The point to be highlighted is that Smartbit technology has been ported on chips based on IBM’s 32nm, Silicon-on-Insulator (SOI) technology, which was jointly developed with GLOBALFOUNDRIES and other members of IBM’s Process Development Alliance, with early research at the University at Albany’s College of Nanoscale Science and Engineering. The technology vastly improves microprocessor performance in multi-core designs and speeds the movement of graphics in gaming, networking, and other image intensive, multi-media applications. The SOI process was used to build the microprocessor that powered IBM Watson, the question-answering computer that won the Jeopardy! quiz show in early 2011.
When I look back at my very first job in SC industry, it was with Philips Research Lab (LEP), trying to identify and characterize EL2 traps in GaAs substrate by measuring current flow within a handmade diode (I remember I had to hard wire the diode using a golden wire soldered under a microscope!…FYI, the picture is of the very first integrated circuit handmade by Jack Kilby).

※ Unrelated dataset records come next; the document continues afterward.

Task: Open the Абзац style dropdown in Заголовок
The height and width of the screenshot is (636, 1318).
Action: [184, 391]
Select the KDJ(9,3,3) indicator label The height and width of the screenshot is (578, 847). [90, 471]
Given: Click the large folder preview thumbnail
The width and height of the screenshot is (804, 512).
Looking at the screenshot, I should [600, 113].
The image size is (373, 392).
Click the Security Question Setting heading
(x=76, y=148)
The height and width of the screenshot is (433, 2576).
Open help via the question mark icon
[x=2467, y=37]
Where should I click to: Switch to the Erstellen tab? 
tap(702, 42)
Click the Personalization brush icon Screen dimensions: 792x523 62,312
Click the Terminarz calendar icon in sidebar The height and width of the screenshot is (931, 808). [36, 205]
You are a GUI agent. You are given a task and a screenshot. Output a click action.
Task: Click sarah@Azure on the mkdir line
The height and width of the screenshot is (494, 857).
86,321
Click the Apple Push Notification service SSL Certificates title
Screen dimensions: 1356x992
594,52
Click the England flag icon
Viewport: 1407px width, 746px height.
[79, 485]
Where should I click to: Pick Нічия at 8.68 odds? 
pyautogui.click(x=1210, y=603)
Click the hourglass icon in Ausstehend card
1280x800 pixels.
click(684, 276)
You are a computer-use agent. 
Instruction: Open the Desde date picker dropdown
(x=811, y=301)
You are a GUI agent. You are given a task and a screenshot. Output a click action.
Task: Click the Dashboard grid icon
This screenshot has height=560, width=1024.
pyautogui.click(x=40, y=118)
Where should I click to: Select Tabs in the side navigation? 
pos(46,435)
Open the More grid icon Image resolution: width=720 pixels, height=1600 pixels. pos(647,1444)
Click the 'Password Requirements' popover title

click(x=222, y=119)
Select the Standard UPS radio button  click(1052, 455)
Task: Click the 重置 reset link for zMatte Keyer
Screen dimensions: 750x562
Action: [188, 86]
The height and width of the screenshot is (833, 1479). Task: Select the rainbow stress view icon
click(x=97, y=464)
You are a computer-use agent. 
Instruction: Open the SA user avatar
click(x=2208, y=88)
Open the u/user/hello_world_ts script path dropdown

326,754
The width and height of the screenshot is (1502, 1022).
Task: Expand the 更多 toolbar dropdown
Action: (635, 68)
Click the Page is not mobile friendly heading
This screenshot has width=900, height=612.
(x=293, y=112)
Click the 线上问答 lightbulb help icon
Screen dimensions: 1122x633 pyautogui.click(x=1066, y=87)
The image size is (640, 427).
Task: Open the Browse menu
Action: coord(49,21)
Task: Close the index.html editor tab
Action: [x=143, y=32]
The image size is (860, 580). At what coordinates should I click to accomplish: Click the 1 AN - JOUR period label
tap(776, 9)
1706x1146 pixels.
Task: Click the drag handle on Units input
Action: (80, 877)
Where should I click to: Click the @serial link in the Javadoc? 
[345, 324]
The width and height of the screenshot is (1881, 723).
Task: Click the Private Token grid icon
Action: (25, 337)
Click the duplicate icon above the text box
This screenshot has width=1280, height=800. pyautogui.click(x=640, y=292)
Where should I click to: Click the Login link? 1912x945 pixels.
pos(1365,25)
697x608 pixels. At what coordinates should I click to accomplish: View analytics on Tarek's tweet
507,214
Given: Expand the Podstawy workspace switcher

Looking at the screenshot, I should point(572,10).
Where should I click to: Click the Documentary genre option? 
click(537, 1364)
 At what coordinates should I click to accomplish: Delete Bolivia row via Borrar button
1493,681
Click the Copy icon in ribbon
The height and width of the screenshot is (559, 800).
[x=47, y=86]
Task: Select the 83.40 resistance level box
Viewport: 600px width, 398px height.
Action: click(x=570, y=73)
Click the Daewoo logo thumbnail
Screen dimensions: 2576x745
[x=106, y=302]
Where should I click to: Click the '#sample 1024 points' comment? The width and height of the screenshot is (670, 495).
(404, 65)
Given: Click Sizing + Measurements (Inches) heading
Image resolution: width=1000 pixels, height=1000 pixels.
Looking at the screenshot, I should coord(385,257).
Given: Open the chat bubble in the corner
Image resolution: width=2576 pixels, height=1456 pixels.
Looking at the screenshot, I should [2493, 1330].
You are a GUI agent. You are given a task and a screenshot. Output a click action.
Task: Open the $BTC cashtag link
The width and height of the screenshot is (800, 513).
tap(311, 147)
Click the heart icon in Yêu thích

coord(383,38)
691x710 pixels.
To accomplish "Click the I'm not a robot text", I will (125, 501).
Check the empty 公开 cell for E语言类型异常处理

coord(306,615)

When I asked my manager why Philips was spending so much money on GaAs although Silicon was much easier to process, the answer was: because the electron mobility was higher by a factor of five (I already knew it from University), allowing running the devices at higher frequency, AND because GaAs substrate is nonconductor, or, if you prefer insolent. What are the benefits? At first, no leakage current in the substrate, this part of the power consumption which tend to be higher when the technology node decrease. We can see today with the latest technologies (28 or 20 nm) that the power dissipation tends to stay flat instead of decreasing, due to this effect.
The second benefit, I could really appreciate it when doing my PhD later on, studying the parasitic resistor and capacitor on CMOS (Silicon) technology: the delay in any interconnects wire can be simply modeled as an RC delay. To change the resistivity value (the R) you can change the wire material, but the capacitor value is directly linked with the substrate conductivity: it will be much lower if the substrate is insolent. At the time I was measuring and modeling this effect, the delay lost in interconnects was about a few % of the gate delay. The impact of the delay spent in interconnects has dramatically increased in proportion: the technology feature size has decreased by a factor of 100 (2um to 20nm), so approximately the gate delay, when the interconnect delay tend to stay flat. Thus, the proportion has passed from a few % to a few times! If you could suppressed or strongly decrease the capacitance (the “C” in the RC), you could better benefit from the technology downscaling (Moore’ law).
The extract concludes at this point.